Target position records
══════════════════════════════

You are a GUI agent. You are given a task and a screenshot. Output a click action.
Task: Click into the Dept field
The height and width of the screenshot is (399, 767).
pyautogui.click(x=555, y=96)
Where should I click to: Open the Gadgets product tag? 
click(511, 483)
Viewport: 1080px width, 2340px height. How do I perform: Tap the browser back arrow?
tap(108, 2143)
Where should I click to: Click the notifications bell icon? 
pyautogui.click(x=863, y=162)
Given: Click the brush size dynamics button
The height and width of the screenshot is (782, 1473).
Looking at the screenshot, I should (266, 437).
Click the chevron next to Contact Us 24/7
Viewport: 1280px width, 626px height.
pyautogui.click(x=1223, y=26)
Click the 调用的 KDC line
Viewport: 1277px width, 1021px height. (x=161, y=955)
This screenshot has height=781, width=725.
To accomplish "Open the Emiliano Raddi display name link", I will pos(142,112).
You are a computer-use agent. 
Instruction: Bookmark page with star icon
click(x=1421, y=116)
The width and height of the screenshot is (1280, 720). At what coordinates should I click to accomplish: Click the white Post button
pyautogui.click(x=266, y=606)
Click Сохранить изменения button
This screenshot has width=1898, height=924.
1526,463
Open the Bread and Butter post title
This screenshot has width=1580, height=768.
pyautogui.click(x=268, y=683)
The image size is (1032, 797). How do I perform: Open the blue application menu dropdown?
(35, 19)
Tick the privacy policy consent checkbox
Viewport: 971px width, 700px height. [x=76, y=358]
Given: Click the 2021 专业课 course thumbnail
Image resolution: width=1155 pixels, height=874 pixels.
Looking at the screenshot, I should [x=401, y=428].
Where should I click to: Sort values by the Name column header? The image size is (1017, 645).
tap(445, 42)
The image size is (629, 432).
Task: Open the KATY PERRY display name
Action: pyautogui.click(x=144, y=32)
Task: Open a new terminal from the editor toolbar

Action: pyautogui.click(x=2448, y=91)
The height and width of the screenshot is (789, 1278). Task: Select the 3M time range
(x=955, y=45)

══════════════════════════════

▶ [Stated task]: Please reproduce every line of the material above without any changes.

▶ [Written solution]:
You are a GUI agent. You are given a task and a screenshot. Output a click action.
Task: Click into the Dept field
The height and width of the screenshot is (399, 767).
pyautogui.click(x=555, y=96)
Where should I click to: Open the Gadgets product tag? 
click(511, 483)
Viewport: 1080px width, 2340px height. How do I perform: Tap the browser back arrow?
tap(108, 2143)
Where should I click to: Click the notifications bell icon? 
pyautogui.click(x=863, y=162)
Given: Click the brush size dynamics button
The height and width of the screenshot is (782, 1473).
Looking at the screenshot, I should (266, 437).
Click the chevron next to Contact Us 24/7
Viewport: 1280px width, 626px height.
pyautogui.click(x=1223, y=26)
Click the 调用的 KDC line
Viewport: 1277px width, 1021px height. (x=161, y=955)
This screenshot has height=781, width=725.
To accomplish "Open the Emiliano Raddi display name link", I will pos(142,112).
You are a computer-use agent. 
Instruction: Bookmark page with star icon
click(x=1421, y=116)
The width and height of the screenshot is (1280, 720). At what coordinates should I click to accomplish: Click the white Post button
pyautogui.click(x=266, y=606)
Click Сохранить изменения button
This screenshot has width=1898, height=924.
1526,463
Open the Bread and Butter post title
This screenshot has width=1580, height=768.
pyautogui.click(x=268, y=683)
The image size is (1032, 797). How do I perform: Open the blue application menu dropdown?
(35, 19)
Tick the privacy policy consent checkbox
Viewport: 971px width, 700px height. [x=76, y=358]
Given: Click the 2021 专业课 course thumbnail
Image resolution: width=1155 pixels, height=874 pixels.
Looking at the screenshot, I should [x=401, y=428].
Where should I click to: Sort values by the Name column header? The image size is (1017, 645).
tap(445, 42)
The image size is (629, 432).
Task: Open the KATY PERRY display name
Action: pyautogui.click(x=144, y=32)
Task: Open a new terminal from the editor toolbar

Action: pyautogui.click(x=2448, y=91)
The height and width of the screenshot is (789, 1278). Task: Select the 3M time range
(x=955, y=45)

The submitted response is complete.